The following points are worth noting when considering the merits of series capacitors:

• Series capacitors are very effective when the total line reactance is high.

• Series capacitors are effective to compensate for voltage drop and voltage fluctuations.

• Series capacitors are of little value when the reactive power requirements of the load are small.

• In cases where thermal considerations limit the line current, series capacitors are of little value since the reduction in line current associated with them is relatively small.

In the last two points mentioned above, shunt capacitors may be considered instead of series capacitors.

Shunt capacitors

Shunt capacitors supply capacitive reactive power to the system at the point where they are connected, mainly to counteract the out-of-phase component of current required by an inductive load. They may either be energized continuously or switched on and off during load cycles.

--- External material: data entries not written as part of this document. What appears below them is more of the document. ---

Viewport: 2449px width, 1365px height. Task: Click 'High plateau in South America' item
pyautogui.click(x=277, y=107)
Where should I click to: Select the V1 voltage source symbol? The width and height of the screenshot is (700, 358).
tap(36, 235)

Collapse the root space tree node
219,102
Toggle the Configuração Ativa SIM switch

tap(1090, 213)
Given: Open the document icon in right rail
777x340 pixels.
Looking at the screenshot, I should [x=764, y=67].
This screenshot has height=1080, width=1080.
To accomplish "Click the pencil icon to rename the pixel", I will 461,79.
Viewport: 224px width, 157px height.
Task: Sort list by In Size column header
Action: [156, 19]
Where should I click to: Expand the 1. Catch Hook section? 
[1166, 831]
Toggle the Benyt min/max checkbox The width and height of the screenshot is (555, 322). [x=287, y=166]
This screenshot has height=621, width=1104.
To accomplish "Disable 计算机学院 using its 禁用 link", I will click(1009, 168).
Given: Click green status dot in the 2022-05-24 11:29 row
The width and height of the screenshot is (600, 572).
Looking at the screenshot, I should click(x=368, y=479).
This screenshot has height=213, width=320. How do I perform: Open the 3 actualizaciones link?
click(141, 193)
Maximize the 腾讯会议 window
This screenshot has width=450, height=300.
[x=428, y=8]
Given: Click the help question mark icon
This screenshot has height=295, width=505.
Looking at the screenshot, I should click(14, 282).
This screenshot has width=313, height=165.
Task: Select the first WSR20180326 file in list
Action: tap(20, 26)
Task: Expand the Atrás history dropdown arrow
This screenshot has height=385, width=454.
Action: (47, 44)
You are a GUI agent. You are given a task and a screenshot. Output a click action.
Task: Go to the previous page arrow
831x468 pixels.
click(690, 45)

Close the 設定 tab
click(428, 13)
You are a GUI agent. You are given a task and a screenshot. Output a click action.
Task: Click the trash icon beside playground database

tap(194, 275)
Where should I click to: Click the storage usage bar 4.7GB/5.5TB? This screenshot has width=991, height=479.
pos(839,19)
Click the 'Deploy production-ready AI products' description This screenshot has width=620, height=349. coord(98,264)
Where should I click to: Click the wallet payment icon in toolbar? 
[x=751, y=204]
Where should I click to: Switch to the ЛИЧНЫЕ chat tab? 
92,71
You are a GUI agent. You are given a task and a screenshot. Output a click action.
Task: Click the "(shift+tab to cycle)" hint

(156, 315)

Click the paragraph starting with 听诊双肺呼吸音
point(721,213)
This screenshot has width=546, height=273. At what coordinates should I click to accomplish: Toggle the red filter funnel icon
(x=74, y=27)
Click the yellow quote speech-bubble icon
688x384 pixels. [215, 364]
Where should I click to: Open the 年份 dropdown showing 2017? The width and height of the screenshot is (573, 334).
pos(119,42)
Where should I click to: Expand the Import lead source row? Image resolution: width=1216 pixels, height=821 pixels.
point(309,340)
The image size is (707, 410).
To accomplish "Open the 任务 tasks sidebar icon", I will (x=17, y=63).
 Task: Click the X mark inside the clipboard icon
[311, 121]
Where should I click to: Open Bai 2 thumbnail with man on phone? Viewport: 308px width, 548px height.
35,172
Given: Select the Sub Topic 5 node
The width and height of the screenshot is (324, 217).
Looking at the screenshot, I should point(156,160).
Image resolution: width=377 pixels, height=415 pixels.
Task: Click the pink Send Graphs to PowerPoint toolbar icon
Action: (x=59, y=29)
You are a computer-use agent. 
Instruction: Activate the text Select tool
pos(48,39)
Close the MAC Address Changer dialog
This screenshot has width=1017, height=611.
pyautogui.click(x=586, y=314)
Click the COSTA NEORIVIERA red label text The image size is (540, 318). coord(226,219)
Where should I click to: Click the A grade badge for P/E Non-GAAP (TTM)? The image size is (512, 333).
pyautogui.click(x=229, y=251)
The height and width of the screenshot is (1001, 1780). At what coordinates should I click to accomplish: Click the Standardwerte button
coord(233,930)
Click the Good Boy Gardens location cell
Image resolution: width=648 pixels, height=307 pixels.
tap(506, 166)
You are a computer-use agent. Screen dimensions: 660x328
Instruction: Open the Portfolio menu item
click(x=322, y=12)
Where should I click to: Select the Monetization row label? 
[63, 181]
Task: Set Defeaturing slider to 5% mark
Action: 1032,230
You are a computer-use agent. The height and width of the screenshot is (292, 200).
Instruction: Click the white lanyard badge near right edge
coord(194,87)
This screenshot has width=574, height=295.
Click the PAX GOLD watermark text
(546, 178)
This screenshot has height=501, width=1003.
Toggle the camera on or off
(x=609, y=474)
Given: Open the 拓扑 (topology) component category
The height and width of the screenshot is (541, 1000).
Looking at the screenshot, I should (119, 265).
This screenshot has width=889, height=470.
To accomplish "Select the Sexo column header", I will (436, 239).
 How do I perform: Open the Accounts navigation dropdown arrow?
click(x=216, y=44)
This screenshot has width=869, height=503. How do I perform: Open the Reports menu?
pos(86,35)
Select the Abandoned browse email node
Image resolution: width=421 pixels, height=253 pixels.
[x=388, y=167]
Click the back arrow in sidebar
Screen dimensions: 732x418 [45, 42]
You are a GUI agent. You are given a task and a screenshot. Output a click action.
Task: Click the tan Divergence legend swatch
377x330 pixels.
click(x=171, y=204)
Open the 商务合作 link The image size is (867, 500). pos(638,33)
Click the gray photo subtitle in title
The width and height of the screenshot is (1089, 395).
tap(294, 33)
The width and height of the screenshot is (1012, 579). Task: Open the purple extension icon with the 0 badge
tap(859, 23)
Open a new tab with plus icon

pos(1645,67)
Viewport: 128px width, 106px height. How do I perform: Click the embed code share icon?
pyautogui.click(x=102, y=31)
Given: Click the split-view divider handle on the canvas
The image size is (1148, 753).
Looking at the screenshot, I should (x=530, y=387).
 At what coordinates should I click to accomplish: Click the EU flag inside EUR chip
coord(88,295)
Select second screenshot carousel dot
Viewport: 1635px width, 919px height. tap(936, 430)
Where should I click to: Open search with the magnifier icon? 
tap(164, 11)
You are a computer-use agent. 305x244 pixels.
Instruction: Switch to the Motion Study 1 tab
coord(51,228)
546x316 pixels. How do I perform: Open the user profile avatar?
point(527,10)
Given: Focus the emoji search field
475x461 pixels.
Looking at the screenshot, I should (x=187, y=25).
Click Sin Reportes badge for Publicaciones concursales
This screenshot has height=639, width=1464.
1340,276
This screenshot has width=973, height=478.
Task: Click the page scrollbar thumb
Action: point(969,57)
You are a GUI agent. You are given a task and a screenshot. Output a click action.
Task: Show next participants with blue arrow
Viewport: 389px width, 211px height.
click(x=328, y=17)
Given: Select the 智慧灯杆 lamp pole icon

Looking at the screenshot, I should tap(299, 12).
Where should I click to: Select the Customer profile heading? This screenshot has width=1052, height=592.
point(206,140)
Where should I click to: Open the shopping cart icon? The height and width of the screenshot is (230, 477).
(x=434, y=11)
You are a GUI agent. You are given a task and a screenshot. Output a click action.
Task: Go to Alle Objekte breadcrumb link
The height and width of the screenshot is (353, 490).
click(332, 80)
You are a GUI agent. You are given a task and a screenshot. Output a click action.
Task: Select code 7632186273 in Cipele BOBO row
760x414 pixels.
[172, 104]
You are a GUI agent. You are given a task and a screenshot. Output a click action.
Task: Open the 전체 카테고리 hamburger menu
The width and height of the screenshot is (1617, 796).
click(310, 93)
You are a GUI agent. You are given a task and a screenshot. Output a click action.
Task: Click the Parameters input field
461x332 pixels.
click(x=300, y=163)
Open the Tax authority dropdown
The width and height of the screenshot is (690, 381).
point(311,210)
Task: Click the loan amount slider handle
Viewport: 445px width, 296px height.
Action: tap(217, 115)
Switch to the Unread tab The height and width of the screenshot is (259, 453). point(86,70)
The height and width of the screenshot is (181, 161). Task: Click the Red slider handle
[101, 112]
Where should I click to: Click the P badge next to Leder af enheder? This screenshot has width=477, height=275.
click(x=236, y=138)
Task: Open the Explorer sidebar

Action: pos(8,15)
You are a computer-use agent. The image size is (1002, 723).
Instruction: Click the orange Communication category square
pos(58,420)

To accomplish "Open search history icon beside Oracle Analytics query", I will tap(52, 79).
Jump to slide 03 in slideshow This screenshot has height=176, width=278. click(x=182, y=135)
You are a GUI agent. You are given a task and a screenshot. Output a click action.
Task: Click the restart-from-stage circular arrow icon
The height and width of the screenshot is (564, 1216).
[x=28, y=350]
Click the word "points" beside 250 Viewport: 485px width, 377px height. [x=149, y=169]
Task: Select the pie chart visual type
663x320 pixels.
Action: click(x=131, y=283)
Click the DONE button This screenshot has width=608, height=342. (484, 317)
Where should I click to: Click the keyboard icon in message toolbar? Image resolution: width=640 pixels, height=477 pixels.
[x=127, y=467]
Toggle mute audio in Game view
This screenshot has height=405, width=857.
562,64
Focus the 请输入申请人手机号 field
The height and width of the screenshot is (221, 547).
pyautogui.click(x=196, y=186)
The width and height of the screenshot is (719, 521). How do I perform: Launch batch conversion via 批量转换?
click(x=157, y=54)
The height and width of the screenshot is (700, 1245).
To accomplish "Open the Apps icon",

FIG. 4 illustrates a circuit with shunt capacitor compensation applied at the load side.

FIG. 4 Use of shunt capacitors to counteract out-of-phase current component Referring to the phasor diagram, the line current IL is the sum of the motor load current IM and the capacitor current IC.

FIG. 5 Current phasor diagram: It can be seen that the line current is decreased by adding the shunt capacitor. The angle between the load voltage and current is decreased from f2 to f1.

FIG. 6 displays the corresponding voltage phasors. The result of adding the shunt capacitance is to decrease the source voltage from Vs1 to Vs2.

FIG. 6 Voltage phasor diagram: It can be seen from the above that the application of shunt capacitors in a network with a lagging power factor has the following benefits:

• Increase voltage level at the load

• Improve voltage regulation (if the capacitors are switched in and out of the network correctly)

• Reduce I^2 R active power loss and I^2 X reactive power loss due to the reduction in current

• Increase power factor

• Decrease kVA (or mVA) loading on the source generators and network to relieve an overload condition or make capacity available for additional load growth

• Reduce demand kVA where power is purchased

• Reduce investment in system facilities per kW of load supplied.

A capacitor starting system may be employed to reduce high inrush currents with the starting of large motors. This aids in maintaining the voltage level in the system. The high inductive component of the starting current is reduced by the addition of capacitance during the starting period only. In this, it differs from applying capacitors for power factor correction.

Note that in determining the amount of shunt capacitance required, some additional capacitive kVAr above that based on initial conditions without capacitors may be required. This is due to the fact that a voltage rise increases the lagging kVAr in the exciting currents of transformers and motors.

Caution:

Increased harmonics on the power system and/or a harmonic resonance condition may result with applying capacitors, especially when using harmonic-generating apparatus, such as thyristor controllers. Either a shunt or series resonance condition, or a combination of both, may occur if the resonant point happens to be close to one of the frequencies generated by harmonic sources in the system.

This can result in excessive harmonic currents flowing or harmonic overvoltages, or both, causing possible operation of the capacitor protection equipment (such as fuses), capacitor failure, overheating of other electrical equipment and electrical system interference.